How we cite our quotes: (Part.Section.Paragraph)
Quote #1
I am a writer. 'A writer' is indeed the simplest also the most accurate general description of me. In so far as I am also a psychologist, an amateur philosopher, a student of human affairs, I am so because these things are a part of being the kind of writer that I am. I have always been a seeker. And my seeking has taken the form of that attempt to tell truth of which I have just spoken. (Bradley Pearson's Foreword: par. 2)

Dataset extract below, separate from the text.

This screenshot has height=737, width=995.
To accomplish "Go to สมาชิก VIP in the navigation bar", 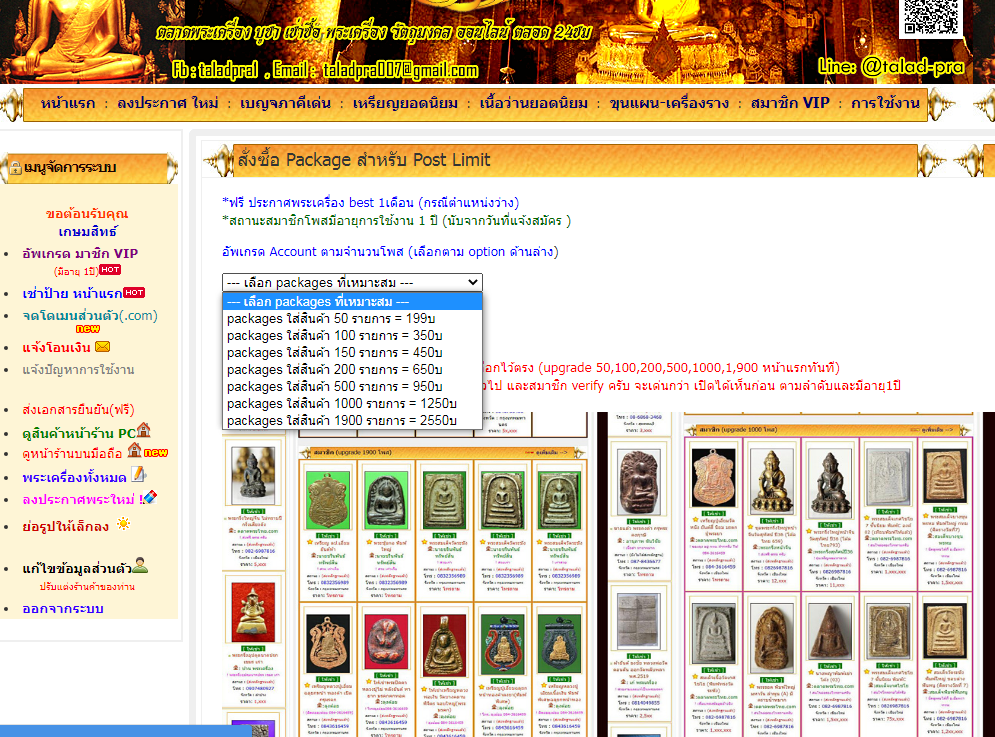I will tap(790, 104).
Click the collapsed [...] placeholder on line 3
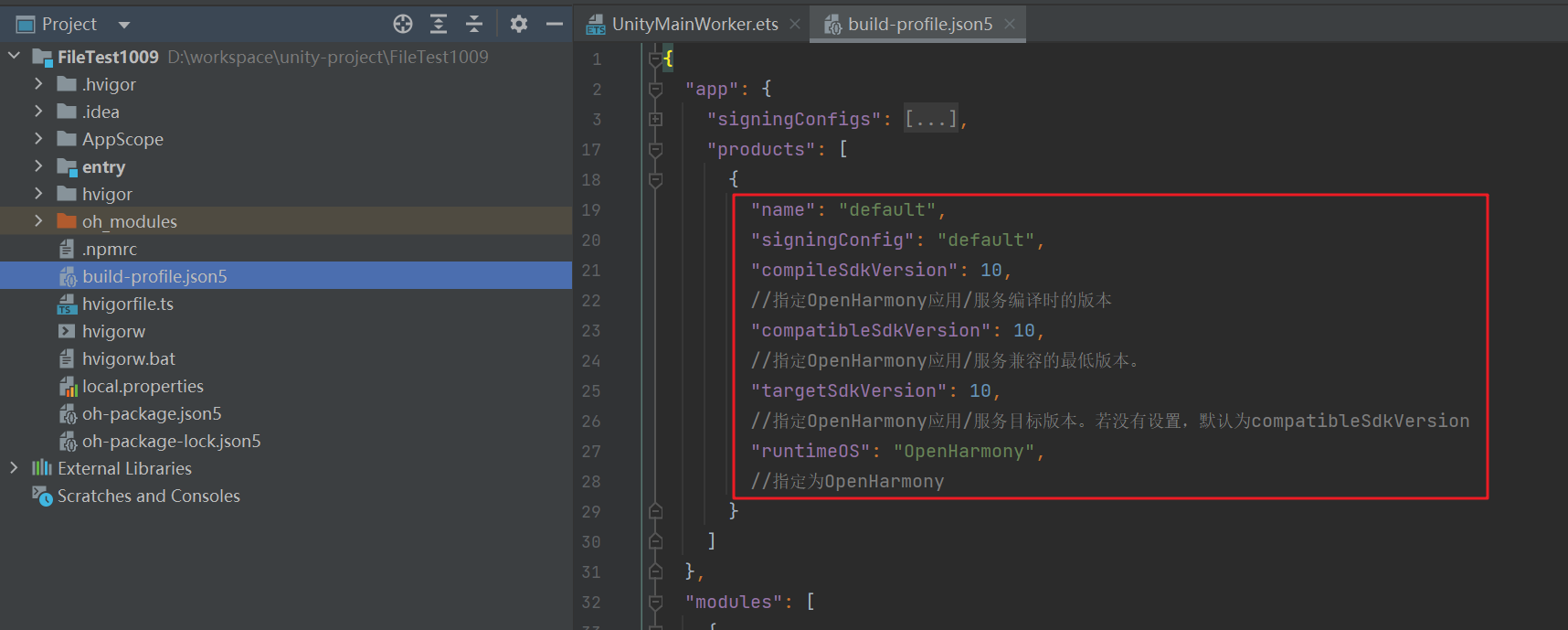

In Bradley Pearson's point of view, literature isn't truly artistic unless it speaks the truth. True art is truthful, he argues, and if a person's writing doesn't speak the truth, then it isn't really art at all.
Quote #2
I have, I hope and I believe, kept my gift pure. This means, among other things, that I have never been a successful writer. I have never tried to please at the expense of truth. I have known, for long periods, the torture of a life without self-expression. The most potent and sacred command which can be laid upon any artist is the command: wait. Art has its martyrs, not least those who have preserved their silence. (Bradley Pearson's Foreword: par. 2)
In addition to speaking the truth, Bradley Pearson also believes that art is a form of self-expression. Among other things, this little tidbit helps to align Bradley's narrative with Shakespeare's Hamlet, as Hamlet is—in Bradley's point of view—the one play in which Shakespeare expressed himself and represented himself most fully.
Quote #3
I often found that I had ideas for stories, but by the time I had thought them out in detail they seemed to me hardly worth writing, as if I had already 'done' them: not because they were bad, but because they already belonged to the past and I had lost interest. My thoughts were soon stale to me. Some things I ruined by starting them too soon. Others by thinking them so intensely in my head that they were over before they began. (Bradley Pearson's Foreword: par. 4)
Can Bradley Pearson really lay claim to being a writer if he doesn't do the hard work of actually committing words to paper?